_To be done_: Put each line of the records, from the line containing "Identify the location of ua." through the end of the records, into a JSON list of strings with one string per line. Leave out blank lines.

Extracted data entries
----------

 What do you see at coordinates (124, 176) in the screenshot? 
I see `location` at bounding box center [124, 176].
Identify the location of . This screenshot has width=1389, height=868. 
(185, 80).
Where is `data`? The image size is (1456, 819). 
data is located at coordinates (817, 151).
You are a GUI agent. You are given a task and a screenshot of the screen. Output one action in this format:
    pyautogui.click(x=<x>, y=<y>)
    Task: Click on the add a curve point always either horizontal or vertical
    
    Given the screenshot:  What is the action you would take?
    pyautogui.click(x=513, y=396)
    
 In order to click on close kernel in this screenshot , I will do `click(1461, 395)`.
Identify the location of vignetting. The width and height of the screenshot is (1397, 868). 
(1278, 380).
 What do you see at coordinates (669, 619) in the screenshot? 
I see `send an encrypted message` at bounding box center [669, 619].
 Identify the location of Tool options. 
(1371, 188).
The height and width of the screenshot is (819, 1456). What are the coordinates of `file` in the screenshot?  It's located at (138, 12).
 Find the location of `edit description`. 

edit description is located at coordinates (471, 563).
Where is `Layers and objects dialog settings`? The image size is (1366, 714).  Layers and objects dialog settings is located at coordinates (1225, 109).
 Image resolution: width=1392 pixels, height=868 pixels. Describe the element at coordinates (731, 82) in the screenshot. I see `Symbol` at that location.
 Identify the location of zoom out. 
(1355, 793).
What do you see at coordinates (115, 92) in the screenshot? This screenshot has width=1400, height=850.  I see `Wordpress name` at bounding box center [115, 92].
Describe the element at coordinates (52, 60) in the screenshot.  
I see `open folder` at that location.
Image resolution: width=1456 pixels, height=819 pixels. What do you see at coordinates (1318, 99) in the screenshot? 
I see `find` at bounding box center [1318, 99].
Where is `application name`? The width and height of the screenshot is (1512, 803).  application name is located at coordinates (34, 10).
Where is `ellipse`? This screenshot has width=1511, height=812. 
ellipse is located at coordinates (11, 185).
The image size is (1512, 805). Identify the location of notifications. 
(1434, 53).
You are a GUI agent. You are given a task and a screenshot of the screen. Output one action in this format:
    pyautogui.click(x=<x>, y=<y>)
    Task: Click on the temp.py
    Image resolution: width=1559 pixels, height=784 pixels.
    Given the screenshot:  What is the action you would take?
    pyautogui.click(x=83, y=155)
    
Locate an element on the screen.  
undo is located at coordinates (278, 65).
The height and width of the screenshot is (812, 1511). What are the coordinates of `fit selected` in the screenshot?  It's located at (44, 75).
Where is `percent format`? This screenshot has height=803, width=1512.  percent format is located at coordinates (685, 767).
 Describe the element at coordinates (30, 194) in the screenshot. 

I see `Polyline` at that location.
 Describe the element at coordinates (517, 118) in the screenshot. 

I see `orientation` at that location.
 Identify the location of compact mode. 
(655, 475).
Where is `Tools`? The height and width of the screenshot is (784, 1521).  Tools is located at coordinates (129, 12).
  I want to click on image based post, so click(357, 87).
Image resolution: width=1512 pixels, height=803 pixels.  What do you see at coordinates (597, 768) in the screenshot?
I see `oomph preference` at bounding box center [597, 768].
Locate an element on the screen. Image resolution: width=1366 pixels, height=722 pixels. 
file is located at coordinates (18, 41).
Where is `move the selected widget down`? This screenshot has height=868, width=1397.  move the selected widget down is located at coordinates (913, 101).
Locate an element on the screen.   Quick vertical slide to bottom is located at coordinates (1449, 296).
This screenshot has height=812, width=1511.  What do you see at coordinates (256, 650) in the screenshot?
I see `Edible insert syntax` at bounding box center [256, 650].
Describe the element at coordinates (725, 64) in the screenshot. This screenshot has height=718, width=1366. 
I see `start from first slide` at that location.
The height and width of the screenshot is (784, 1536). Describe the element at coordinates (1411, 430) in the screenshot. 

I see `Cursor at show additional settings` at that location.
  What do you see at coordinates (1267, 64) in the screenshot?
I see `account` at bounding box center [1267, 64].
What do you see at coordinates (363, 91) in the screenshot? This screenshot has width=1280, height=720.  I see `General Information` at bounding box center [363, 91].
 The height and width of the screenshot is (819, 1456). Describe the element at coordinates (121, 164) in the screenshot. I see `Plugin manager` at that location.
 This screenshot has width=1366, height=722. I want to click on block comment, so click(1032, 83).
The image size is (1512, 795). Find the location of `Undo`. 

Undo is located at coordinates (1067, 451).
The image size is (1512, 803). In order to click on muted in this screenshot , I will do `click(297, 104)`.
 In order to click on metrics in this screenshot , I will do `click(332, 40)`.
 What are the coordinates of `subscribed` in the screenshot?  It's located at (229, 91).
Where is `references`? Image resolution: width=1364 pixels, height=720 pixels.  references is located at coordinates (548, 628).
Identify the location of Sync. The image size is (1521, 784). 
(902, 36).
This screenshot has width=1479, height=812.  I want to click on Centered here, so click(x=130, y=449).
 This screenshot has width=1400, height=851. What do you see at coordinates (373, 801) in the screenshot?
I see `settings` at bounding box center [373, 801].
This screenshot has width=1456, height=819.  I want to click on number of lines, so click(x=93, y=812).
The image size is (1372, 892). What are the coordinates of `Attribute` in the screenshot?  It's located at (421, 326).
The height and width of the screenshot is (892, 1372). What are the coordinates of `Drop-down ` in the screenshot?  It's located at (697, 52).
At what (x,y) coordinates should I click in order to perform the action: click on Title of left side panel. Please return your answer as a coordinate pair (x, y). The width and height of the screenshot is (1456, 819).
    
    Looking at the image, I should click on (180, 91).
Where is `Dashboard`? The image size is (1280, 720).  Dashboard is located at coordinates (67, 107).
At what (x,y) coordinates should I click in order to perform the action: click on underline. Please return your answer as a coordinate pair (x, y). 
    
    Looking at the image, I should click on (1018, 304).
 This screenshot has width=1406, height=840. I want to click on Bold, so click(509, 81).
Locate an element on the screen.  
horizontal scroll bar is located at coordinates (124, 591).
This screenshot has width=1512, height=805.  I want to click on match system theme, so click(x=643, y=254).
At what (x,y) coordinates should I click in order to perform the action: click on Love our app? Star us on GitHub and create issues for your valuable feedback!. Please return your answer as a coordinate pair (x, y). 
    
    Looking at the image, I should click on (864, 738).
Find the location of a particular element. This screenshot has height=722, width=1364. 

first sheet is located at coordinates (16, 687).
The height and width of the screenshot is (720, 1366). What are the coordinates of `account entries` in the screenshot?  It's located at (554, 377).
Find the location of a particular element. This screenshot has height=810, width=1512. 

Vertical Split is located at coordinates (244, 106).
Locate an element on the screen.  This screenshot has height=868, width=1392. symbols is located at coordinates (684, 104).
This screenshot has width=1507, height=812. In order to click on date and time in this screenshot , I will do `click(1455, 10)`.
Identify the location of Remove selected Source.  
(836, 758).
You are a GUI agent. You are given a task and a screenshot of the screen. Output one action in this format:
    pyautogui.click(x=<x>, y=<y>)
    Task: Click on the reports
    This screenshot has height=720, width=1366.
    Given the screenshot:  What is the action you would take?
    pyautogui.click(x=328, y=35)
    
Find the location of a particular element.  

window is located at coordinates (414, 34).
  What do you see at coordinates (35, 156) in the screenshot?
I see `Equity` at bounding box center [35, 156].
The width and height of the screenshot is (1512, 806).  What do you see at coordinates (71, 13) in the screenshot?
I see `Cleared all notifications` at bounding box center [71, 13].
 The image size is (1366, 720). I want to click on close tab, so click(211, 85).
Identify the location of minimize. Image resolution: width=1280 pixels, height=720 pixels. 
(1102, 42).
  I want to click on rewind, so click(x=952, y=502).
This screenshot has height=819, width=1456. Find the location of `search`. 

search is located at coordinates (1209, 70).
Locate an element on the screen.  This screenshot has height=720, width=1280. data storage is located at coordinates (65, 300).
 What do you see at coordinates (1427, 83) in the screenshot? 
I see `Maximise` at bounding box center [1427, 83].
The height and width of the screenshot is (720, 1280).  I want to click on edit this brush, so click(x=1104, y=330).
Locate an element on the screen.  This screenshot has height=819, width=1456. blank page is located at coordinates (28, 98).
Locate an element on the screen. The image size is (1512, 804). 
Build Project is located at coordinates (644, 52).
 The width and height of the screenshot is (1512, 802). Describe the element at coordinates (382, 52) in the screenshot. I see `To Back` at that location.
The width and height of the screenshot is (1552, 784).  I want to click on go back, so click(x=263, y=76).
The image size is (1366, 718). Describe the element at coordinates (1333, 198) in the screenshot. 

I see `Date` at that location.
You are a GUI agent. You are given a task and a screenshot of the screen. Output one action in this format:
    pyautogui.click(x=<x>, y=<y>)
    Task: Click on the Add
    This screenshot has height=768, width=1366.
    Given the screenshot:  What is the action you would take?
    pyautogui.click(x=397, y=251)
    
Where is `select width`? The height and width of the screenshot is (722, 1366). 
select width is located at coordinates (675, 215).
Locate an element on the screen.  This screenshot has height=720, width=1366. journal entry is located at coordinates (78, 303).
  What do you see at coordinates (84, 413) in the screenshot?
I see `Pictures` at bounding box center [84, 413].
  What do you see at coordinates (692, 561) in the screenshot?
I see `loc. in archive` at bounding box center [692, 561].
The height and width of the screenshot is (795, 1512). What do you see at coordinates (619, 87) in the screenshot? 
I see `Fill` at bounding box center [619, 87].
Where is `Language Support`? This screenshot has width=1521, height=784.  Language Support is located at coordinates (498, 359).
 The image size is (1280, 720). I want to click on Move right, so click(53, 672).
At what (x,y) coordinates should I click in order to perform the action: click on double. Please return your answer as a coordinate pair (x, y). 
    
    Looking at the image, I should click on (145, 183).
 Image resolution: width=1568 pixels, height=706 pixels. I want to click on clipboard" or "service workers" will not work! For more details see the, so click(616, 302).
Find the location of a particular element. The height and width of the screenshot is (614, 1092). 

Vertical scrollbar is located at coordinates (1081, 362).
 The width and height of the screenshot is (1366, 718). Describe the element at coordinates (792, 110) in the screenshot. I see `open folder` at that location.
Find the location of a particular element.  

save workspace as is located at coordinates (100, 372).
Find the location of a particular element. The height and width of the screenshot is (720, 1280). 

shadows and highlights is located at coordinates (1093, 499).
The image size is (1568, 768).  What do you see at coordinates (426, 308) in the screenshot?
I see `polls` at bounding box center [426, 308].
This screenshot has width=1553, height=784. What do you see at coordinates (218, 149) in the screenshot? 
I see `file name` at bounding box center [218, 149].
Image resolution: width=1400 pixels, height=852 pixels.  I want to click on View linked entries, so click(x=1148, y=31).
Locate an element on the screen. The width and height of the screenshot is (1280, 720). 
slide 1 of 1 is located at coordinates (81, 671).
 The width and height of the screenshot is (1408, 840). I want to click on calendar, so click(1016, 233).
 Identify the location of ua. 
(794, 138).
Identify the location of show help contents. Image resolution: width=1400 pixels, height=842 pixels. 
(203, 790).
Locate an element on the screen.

----------

_Exercise output_:
[
  " Identify the location of ua. ",
  "(794, 138).",
  "Identify the location of show help contents. Image resolution: width=1400 pixels, height=842 pixels. ",
  "(203, 790).",
  "Locate an element on the screen."
]